PacktPublishing / Deep-Reinforcement-Learning-Hands-On

Hands-on Deep Reinforcement Learning, published by Packt
MIT License
2.83k stars 1.28k forks source link

A3C Bug? #33

Closed gowtham1997 closed 5 years ago

gowtham1997 commented 5 years ago

Hello,

This is regarding line 104-107 in 01_a3c_data.py https://github.com/PacktPublishing/Deep-Reinforcement-Learning-Hands-On/blob/71617994fbefcf7c432cb229f007942d3b0d450c/Chapter11/01_a3c_data.py#L104-L107

On line 104, we are calculating loss between _valuev and _vals_refv after squeezing _valuev as its shape is (batch_size, 1) while _vals_refv has the shape (batch_size). This is clear to me.

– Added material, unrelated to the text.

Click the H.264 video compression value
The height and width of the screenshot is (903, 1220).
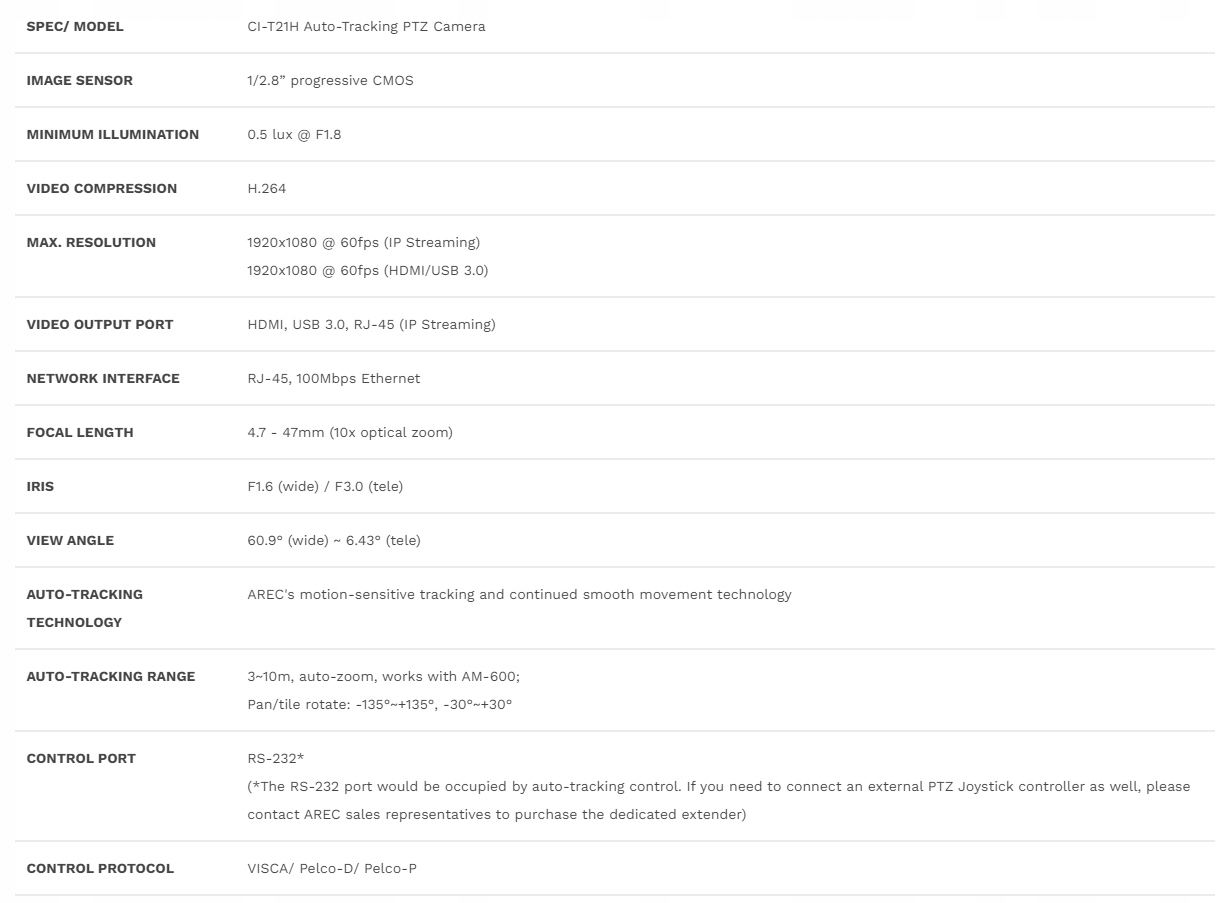[x=267, y=188]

But on line 107, we aren't squeezing _valuev before subtracting from _values_refv and the resulting _advv vector has the shape (batch_size, batch_size) and this also influences the shape of log_prob_actions_v at line 108.

And this _advv calculation is used in a2c.py(chapter 10) as well.

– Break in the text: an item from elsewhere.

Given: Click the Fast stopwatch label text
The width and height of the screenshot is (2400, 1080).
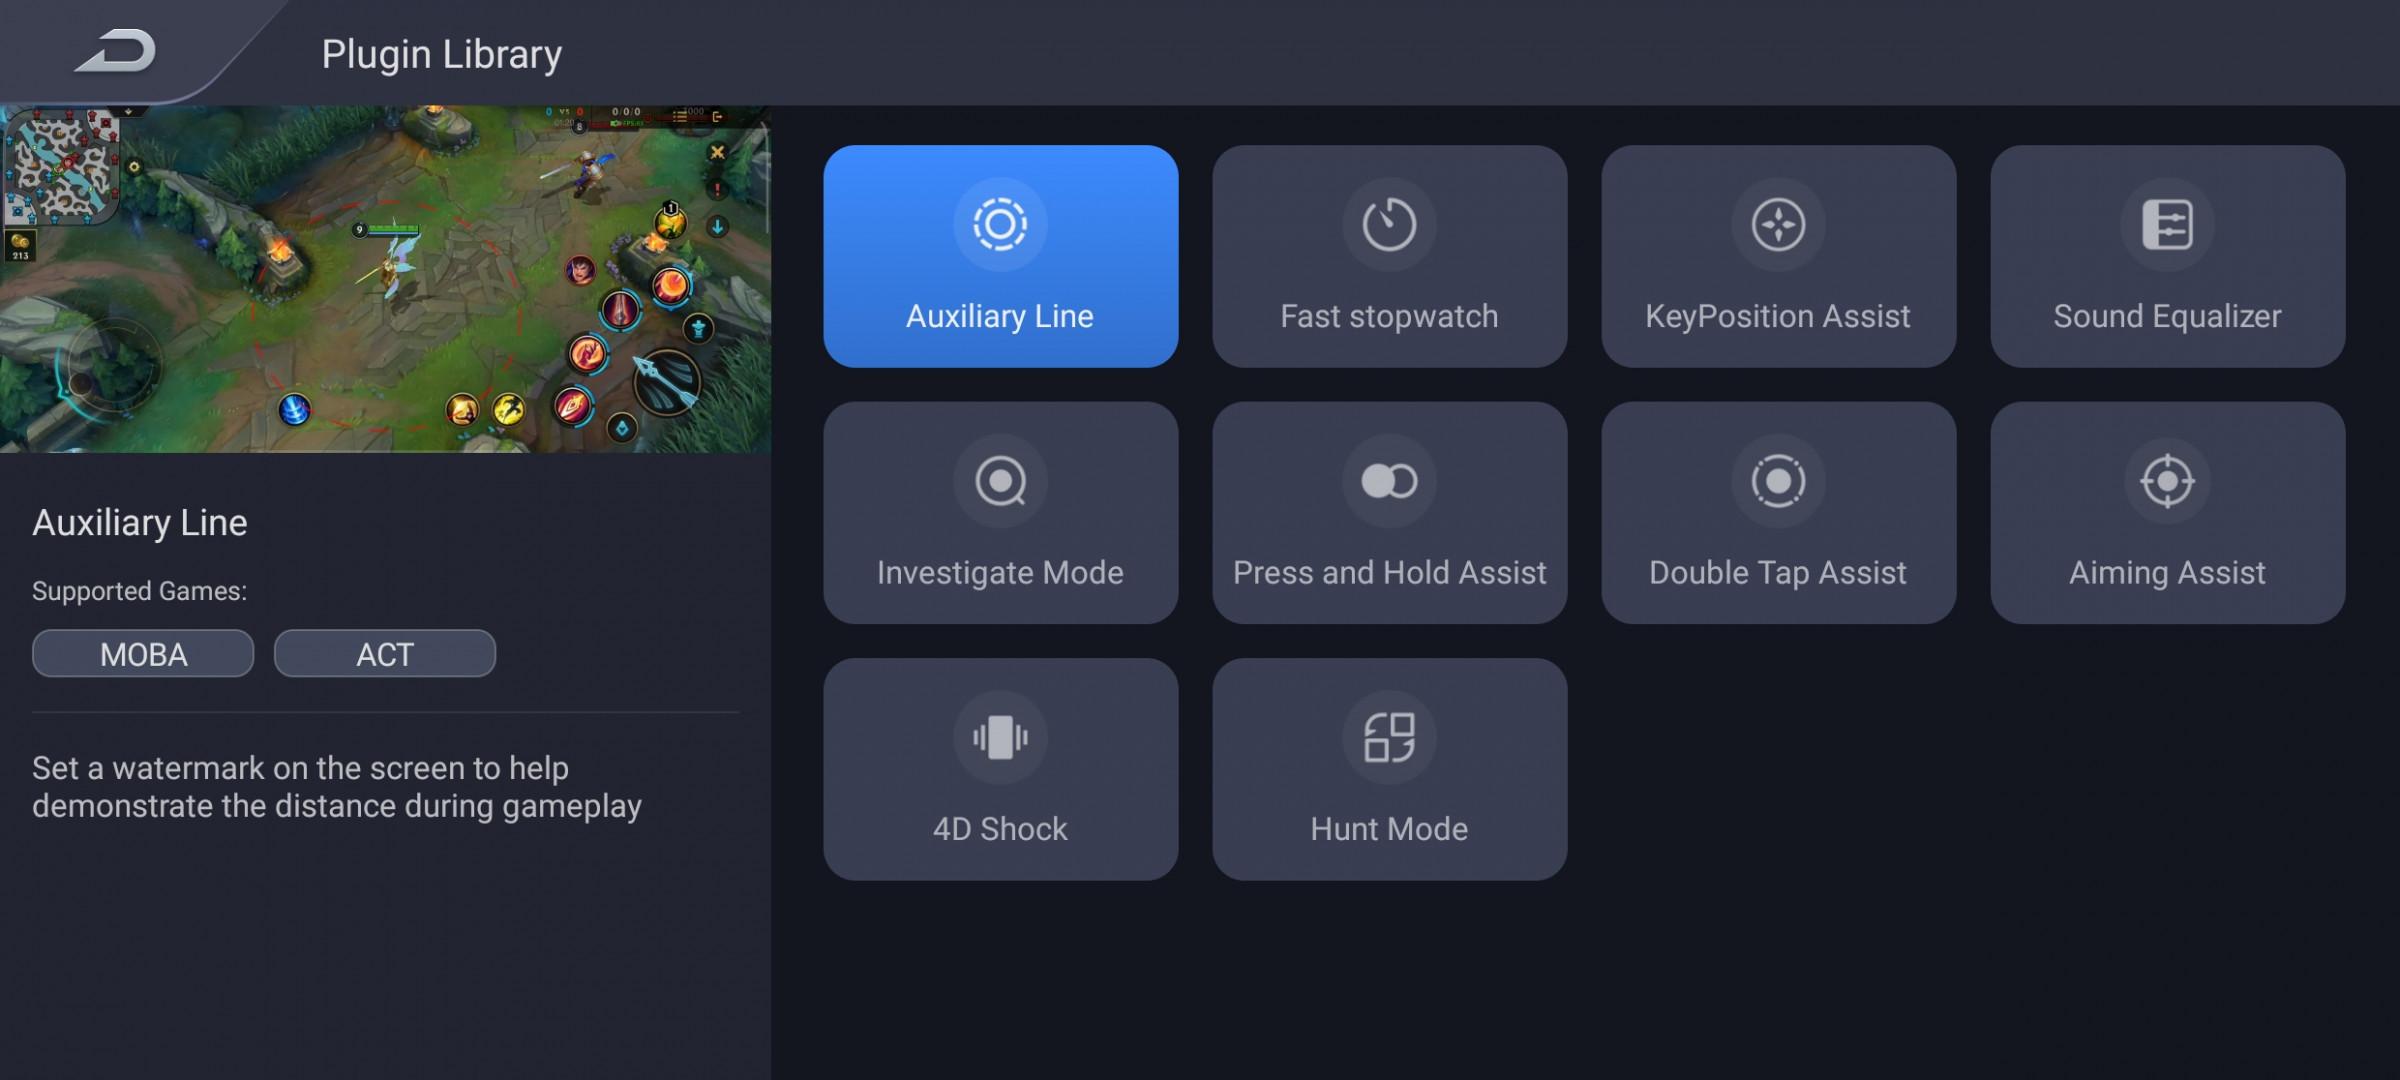Looking at the screenshot, I should [1389, 316].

Is this a bug? I haven't compared the code with and without squeezing _valuev at line 107 but I am confused after inspecting the shapes.

liuyuezhang commented 5 years ago

Hi, I just read the code days ago and I don't think it's a bug.

It's just broadcasting. Tough it got more copies of the values, it was averaged by the mean() function in the line below.

Adding a squeeze() will be more intuitive.

gowtham1997 commented 5 years ago

Yes, makes sense.

Thanks for clarifying.